Medical malpractice may occur more often than you think. On a daily basis, it seems like I come across new cases where a doctor’s carelessness leads to harm or injury of a patient. You would think that doctors would be more careful since they deal with the health and lives of other human beings. Here is a real-life example of how a routine surgical procedure took an extreme turn, in the wrong direction, after a surgeon’s careless mistake.
“Edward” and his fiancée, “Iris”, were having difficulty conceiving, so they went to see doctors specializing in fertility. Edward was told that he had a low sperm count due to a varicocele. (An enlarged and twisted vein in his reproductive area that inhibits the body’s ability to produce sperm due to a reduced blood supply.)
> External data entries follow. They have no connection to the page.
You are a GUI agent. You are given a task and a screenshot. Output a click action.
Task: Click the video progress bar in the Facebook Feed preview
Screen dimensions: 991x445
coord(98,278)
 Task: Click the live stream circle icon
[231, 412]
Edward was sent to a surgeon for a varicocelectomy, an operation in which the twisted part of the vein is cut out. When Edward was asked to sign a consent form before the procedure, he signed it without thinking anything of it.
The procedure took about 45 minutes. Afterwards, Edward was resting when the doctor came in, and explained that there had been a mistake. Due to a mix up, he performed a vasectomy instead. Edward asked the surgeon, “What’s the difference?” The difference, the doctor explained, is that a vasectomy cuts off sperm supply! Devastated, Edward was sent to have his vasectomy reversed, a complex 7-hour procedure. He was advised that once his reproductive function was restored, the varicocelectomy, the procedure he needed initially, would have to be postponed.
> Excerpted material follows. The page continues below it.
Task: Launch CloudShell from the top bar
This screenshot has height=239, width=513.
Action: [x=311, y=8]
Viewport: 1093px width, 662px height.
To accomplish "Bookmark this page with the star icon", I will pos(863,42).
Worse yet, an expert doctor reviewed Edward’s test results, and determined that that all of this was for nothing. Despite the twisted vein, the reason for the original procedure, Edward’s testes were actually producing sperm that were extremely unlikely to lead to conception in any event. A varicocelectomy would not have improved the chances of Edward and Iris conceiving a child.
Sadly there is no treatment for the type of testicular failure Edward really had.
Edward filed a medical malpractice claim against his physicians.
The lawyers defending the doctors pointed to the consent form Edward signed. They argued that the form indicated Edward knowingly agreed to a vasectomy. Of course, Edward never intended to have this procedure, and assumed that the form he signed before the procedure was to authorize the varicocelectomy. The arguments of the doctor’s lawyers made no sense: Why would Edward have agreed to a vasectomy if he were going in for a procedure to increase his fertility? After all, a vasectomy inhibits conception!
Edward’s case continues. He seeks money damages for the unnecessary surgeries and procedures, and the associated pain and suffering.